### What the task asks
Go over the data and work out how many lines include the word "computer". Give that number only.

### Entries shown
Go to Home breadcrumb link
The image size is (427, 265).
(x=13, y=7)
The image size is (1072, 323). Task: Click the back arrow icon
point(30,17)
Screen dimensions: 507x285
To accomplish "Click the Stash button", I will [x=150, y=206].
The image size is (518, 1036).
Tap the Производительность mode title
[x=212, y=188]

...

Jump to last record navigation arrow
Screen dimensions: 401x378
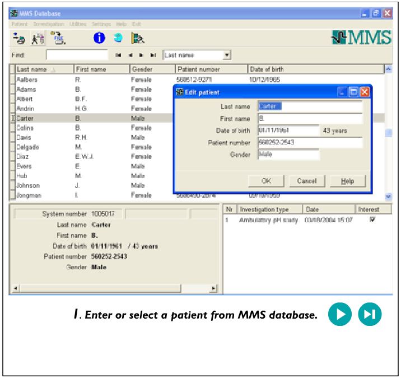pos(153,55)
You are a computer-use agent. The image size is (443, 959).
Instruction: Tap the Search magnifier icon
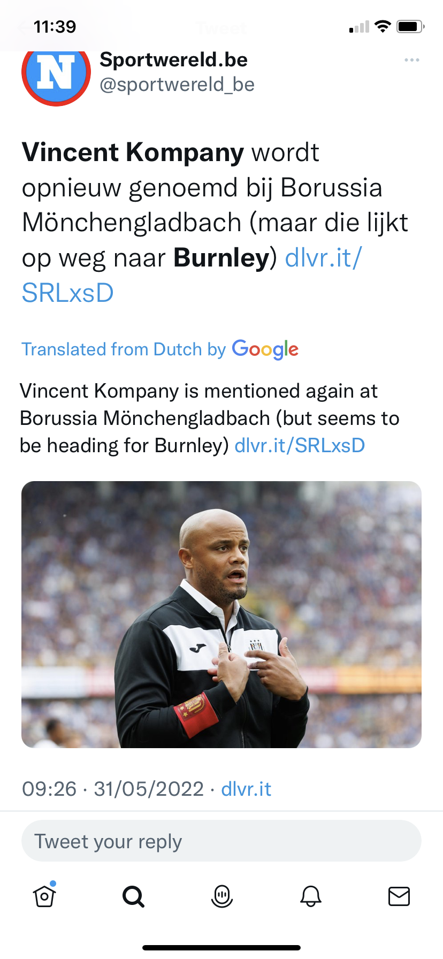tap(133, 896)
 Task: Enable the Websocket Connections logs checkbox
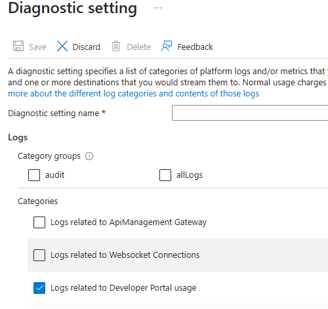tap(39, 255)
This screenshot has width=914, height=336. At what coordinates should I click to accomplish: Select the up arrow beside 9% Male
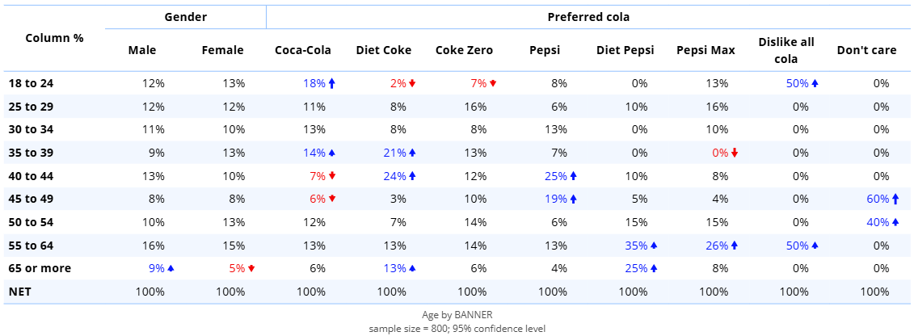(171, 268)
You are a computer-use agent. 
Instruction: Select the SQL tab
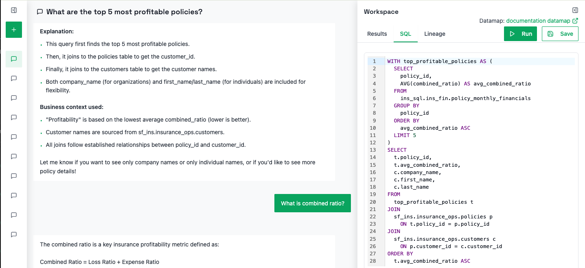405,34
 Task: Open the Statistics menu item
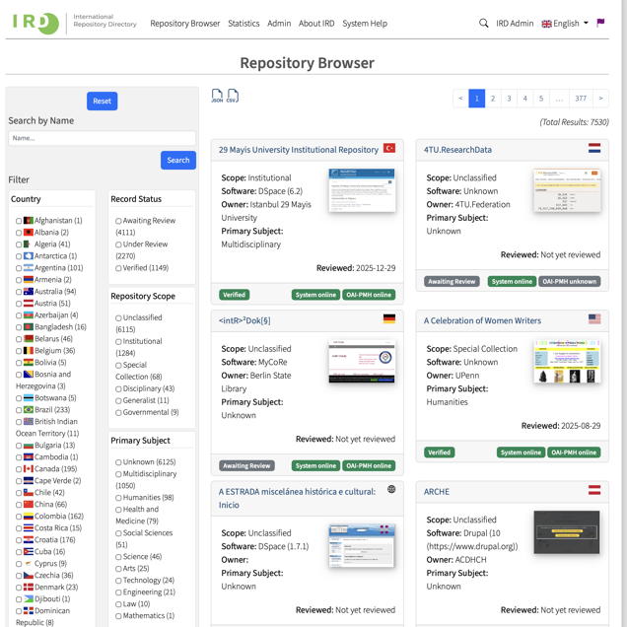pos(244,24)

--

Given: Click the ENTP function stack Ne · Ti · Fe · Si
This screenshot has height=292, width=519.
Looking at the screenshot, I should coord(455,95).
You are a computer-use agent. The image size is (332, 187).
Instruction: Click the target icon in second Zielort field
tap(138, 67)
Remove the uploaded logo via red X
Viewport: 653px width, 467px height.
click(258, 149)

### Task answer
3